Wer genau Täter der hier behaupteten Urheberrechtsverletzung war, hätte nach Ansicht des Gerichts nur durch eine Zeugenvernehmung der Söhne und des Lebensgefährten abschließend geklärt werden können. Der Lebensgefährte war jedoch im Zeitraum zwischen der behaupteten Tatzeit und dem Abmahnschreiben verstorben.
Die Klägerin war – nachdem die Beklagte ihrer sekundären Darlegungslast nachgekommen war, in der Pflicht, zu beweisen, wer die Urheberrechtsverletzung begangen hat.

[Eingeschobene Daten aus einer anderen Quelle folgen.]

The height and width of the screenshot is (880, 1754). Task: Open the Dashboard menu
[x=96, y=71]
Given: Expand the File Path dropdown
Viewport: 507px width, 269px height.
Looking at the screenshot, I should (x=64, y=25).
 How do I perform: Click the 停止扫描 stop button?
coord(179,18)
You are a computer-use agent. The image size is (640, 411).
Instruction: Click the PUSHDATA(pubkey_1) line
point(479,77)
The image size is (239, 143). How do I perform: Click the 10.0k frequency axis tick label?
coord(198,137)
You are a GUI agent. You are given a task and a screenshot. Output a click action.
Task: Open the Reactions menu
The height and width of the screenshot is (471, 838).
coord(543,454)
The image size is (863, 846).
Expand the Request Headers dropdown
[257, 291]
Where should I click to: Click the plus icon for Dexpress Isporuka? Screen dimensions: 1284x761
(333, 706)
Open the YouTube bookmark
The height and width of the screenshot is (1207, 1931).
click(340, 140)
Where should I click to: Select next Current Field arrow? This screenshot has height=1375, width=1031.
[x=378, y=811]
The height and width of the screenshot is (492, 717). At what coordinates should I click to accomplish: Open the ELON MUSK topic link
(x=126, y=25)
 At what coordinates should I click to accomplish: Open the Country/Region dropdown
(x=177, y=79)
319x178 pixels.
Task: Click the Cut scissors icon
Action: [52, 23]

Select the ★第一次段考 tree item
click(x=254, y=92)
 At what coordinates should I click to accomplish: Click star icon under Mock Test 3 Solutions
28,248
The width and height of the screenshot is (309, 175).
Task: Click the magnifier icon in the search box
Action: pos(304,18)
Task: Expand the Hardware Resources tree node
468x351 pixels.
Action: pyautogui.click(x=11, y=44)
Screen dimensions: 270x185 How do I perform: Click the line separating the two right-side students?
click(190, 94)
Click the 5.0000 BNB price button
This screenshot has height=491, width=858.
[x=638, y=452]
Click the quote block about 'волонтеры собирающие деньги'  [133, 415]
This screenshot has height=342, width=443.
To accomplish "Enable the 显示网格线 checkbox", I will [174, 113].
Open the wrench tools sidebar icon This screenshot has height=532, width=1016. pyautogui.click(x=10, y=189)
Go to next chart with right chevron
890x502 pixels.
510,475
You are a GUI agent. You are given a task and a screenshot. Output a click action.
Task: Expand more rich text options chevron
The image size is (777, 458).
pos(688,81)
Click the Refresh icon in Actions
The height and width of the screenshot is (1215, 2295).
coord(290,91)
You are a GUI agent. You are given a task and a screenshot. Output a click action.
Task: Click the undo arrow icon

Dies war ihr nicht möglich, da der Lebensgefährte nicht mehr vernommen werden konnte. Das Gericht schlug daher einen Vergleich dahingehend vor, dass die Beklagte einen Betrag von € 500 bezahlt. Angesichts der Beweislast für den Kläger nahm dieser das Vergleichsangebot an, womit alle Ansprüche – auch gegen die Söhne der Beklagten – abgegolten sind. Die Kosten des Rechtsstreits wurden gegeneinander aufgehoben.
Fazit zur Verjährung bei Filesharing-Abmahnungen
Auch wenn Kläger das Verfahren wegen einer Urheberrechtsverletzung eher nachlässig betreiben und zwischen den einzelnen Schritten lange Pausen entstehen, dürfen sich Abgemahnte nicht darauf verlassen, dass die Rechtsangelegenheit schon erledigt ist. Da die Rechteinhaber grundsätzlich zunächst auf eine Urheberrechtsverletzung als Täter klagen, gilt eine Verjährungsfrist von 10 Jahren.